„Bienentrauma“: Insektenforscher der FSU klären bizarren Paarungsmechanismus bei heimischen Fächerflüglern auf
(JEZT / FSU / US) – Mit dem Frühling kommen auch viele Insekten aus ihren Winterquartieren. Derzeit treten beispielsweise entlang sandiger Flusstäler Schwärme der Weidensandbiene (Andrena vaga) auf. Die weißgrau behaarten Wildbienen leben in Gängen und Höhlen im Boden. Sie ernähren sich von Nektar und Pollen, den sie vorwiegend an Weidenarten sammeln. „Manchmal zeigen sich die ersten Bienen besonders früh, schon Wochen bevor es eigentlich Zeit wäre“, sagt PD Dr. Hans Pohl von der Friedrich-Schiller-Universität Jena. Das sei meist ein sicheres Zeichen dafür, dass die Tiere von Parasiten befallen sind, erläutert der Entomologe. Pohl weiß, dass heimische Fächerflügler die Wildbienen als „Brutkasten“ für den eigenen Nachwuchs nutzen und das auf überaus rabiate Art und Weise. In der soeben erschienenen Online-Ausgabe der „Scientific Reports“ stellen Hans Pohl und sein Team den bizarren Paarungsakt der Fächerflüglerart Stylops ovinae vor (DOI: 10.1038/srep25052), den die Jenaer und Kieler Wissenschaftler erstmals detailliert untersucht und beschrieben haben.

◆ **ZUR AUSWERTUNG**
1/ Wovon ernähren sich die Weidensandbienen laut dem Bericht über die Fächerflügler?
2/ Nennen Sie alle Kürzel, die im Bericht über die Fächerflügler in der Klammer zu Beginn des ersten Absatzes stehen.
3/ Führen Sie den Bericht über die Fächerflügler im Anschluss an dessen letzten Satz weiter.

[Gespeicherte Einträge]

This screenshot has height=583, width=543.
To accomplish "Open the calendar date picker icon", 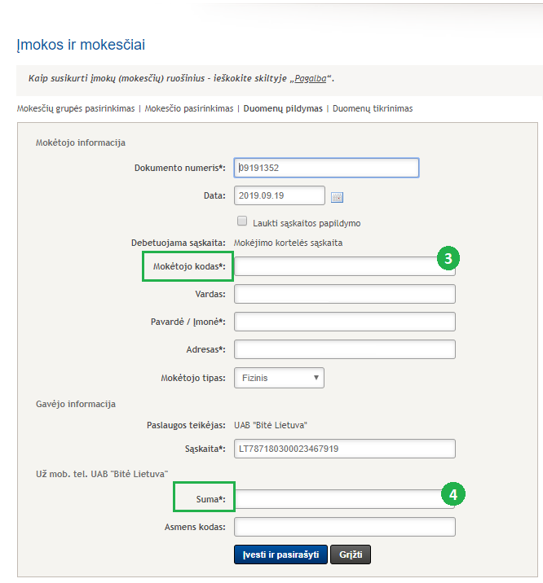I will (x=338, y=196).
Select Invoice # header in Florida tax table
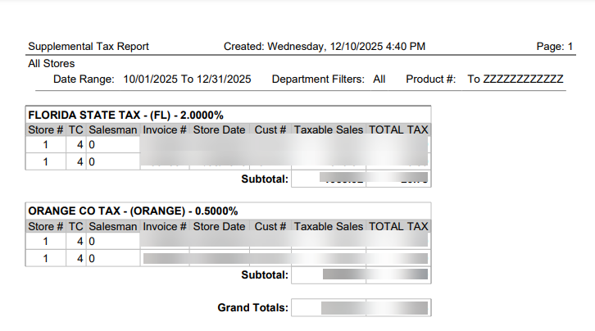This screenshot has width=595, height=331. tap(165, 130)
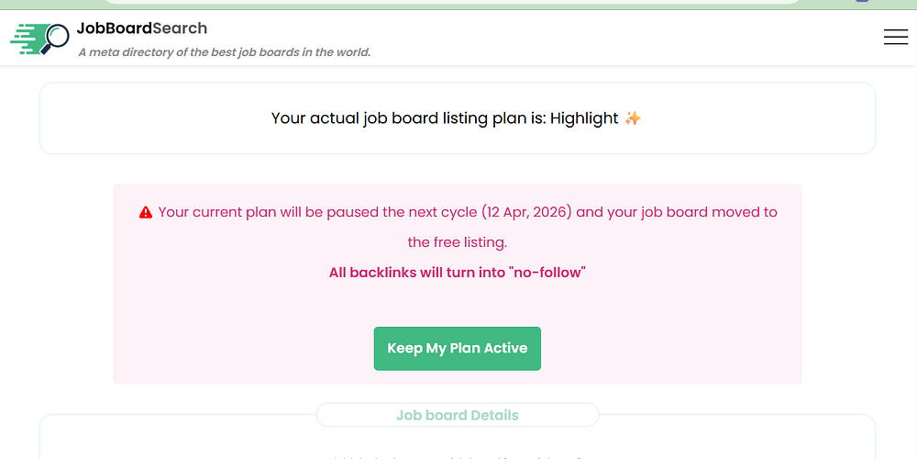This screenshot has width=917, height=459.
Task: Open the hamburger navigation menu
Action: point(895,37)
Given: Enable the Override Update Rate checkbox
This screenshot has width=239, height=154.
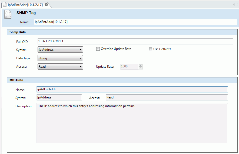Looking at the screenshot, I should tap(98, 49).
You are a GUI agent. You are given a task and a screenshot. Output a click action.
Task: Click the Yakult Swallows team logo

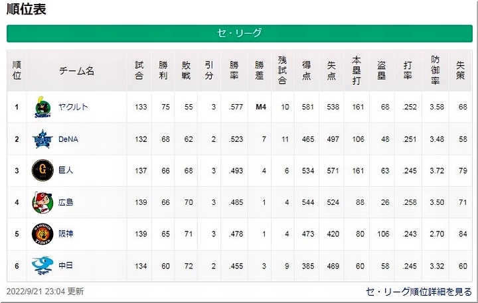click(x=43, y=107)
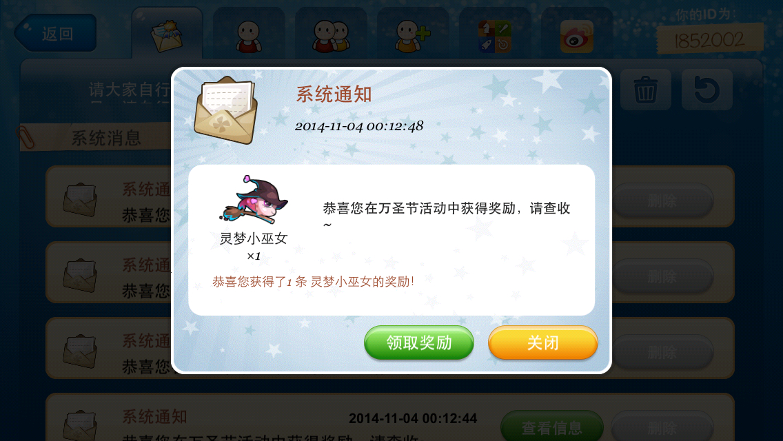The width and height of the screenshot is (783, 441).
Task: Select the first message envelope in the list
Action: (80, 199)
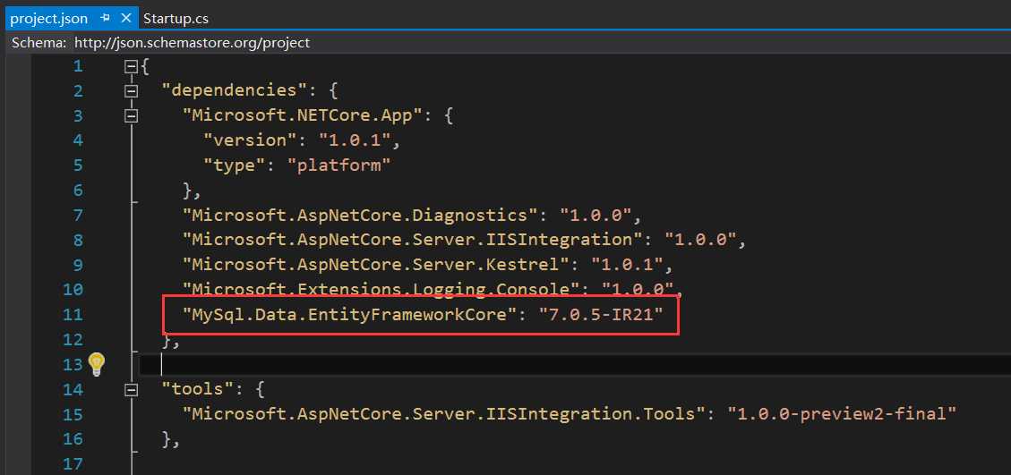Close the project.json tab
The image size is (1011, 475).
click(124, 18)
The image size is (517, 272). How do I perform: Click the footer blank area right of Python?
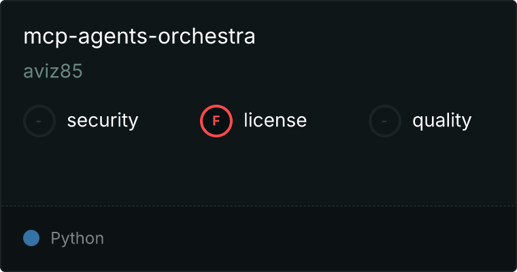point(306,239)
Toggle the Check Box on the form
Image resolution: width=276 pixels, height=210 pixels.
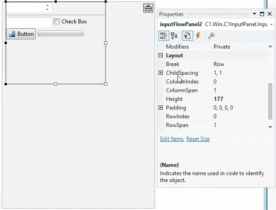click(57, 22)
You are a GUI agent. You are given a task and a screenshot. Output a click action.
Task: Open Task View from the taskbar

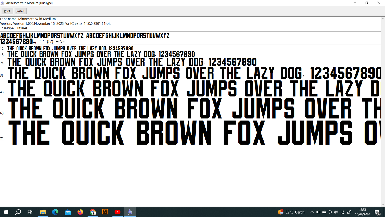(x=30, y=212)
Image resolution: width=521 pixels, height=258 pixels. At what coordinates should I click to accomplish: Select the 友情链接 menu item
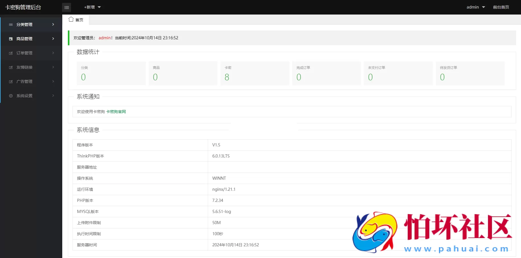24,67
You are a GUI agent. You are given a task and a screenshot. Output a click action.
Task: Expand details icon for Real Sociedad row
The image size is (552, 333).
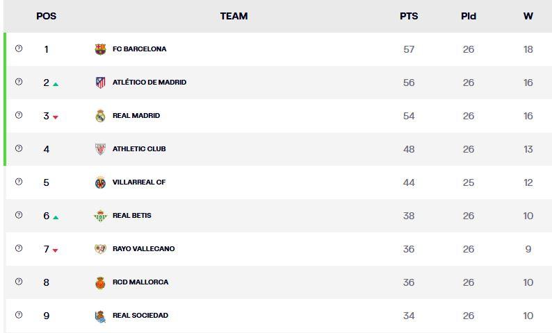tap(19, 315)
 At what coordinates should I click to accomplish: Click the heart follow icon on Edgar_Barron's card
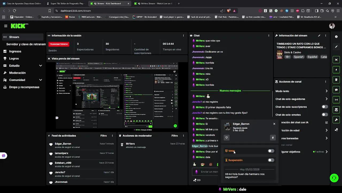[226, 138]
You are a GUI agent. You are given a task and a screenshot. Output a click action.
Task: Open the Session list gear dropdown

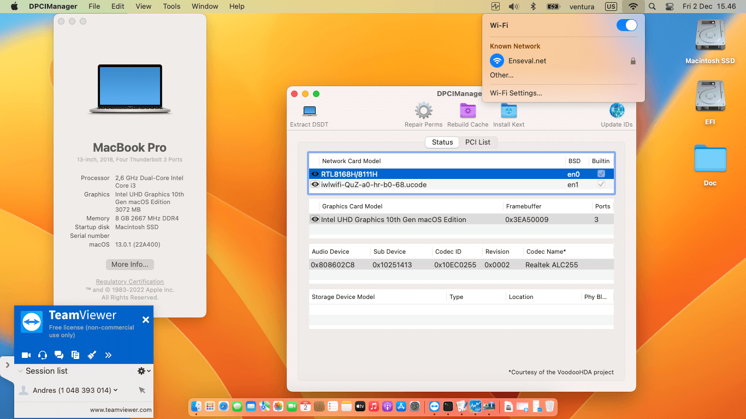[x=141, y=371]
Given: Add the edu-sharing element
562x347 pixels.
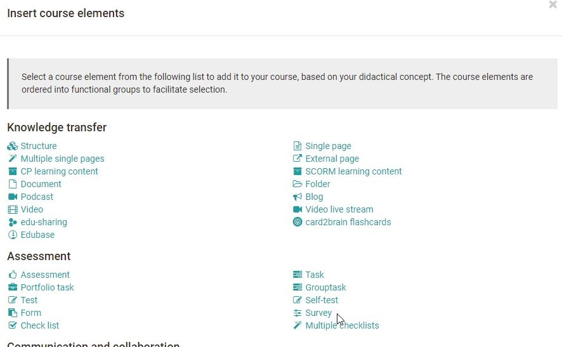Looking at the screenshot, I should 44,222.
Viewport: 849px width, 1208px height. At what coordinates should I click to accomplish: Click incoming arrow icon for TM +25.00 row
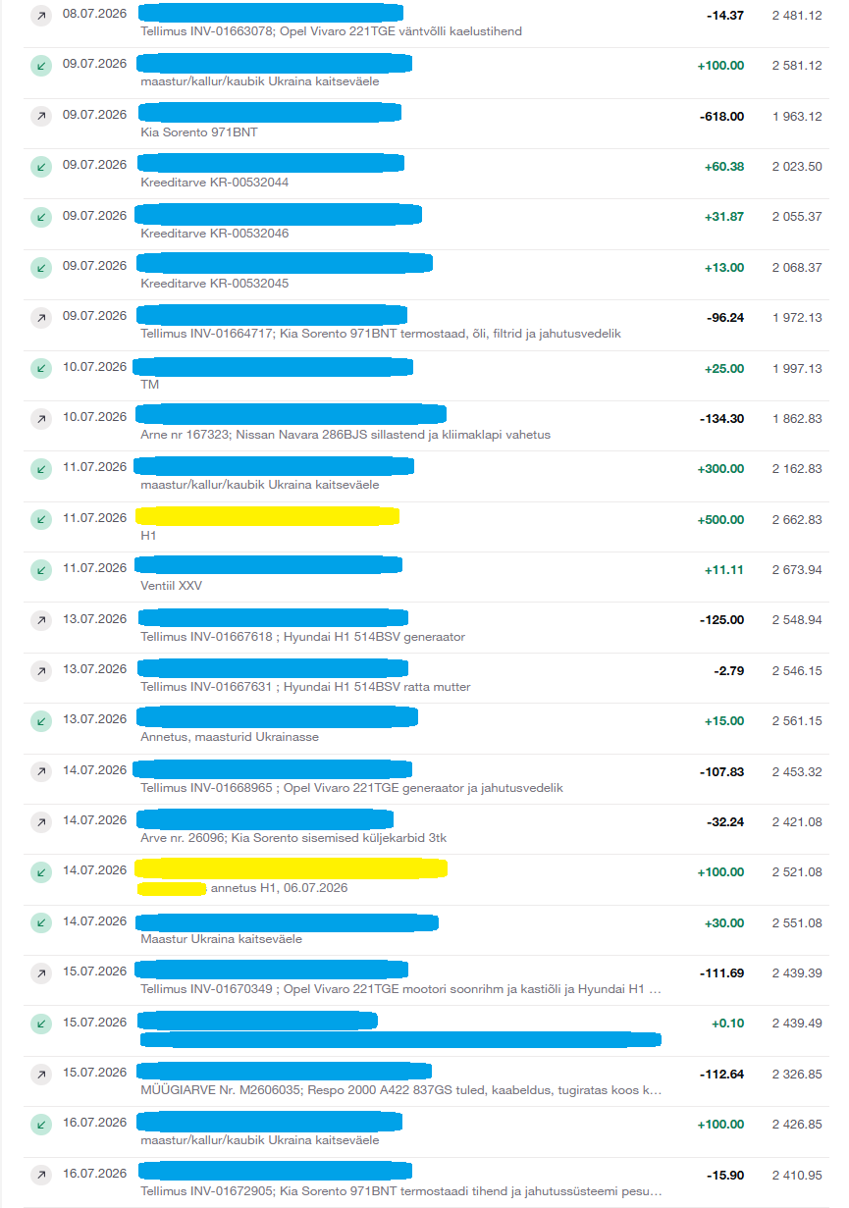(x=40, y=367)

◆ **LÖSUNGEN DER AUFGABEN**
1/ Von Nektar und Pollen, den sie vorwiegend an Weidenarten sammeln.

2/ JEZT, FSU, US

3/
Die Weibchen dieser nur wenige Millimeter kleinen Insekten leben ausschließlich parasitisch im Hinterleib der Weidensandbiene. Fast ihr gesamter Körper ist dabei im Wirtstier verborgen; nur der etwa stecknadelkopfgroße Vorderleib schaut aus der Biene heraus. „Um das Weibchen zu begatten, hält sich das Fächerflügler-Männchen am Hinterleib der Biene fest und stößt dem herausschauenden Weibchen seinen hakenförmigen Penis in den Hals“, beschreibt Miriam Peinert den brutalen Vorgang. „Das Sperma befruchtet anschließend tausende Eizellen im Körper der Weibchen, die sich zu winzigen Larven entwickeln.“ Die Biologin ist Erstautorin der Studie und hat über das Paarungsgeschehen von Stylops ovinae ihre Bachelorarbeit an der Jenaer Uni verfasst.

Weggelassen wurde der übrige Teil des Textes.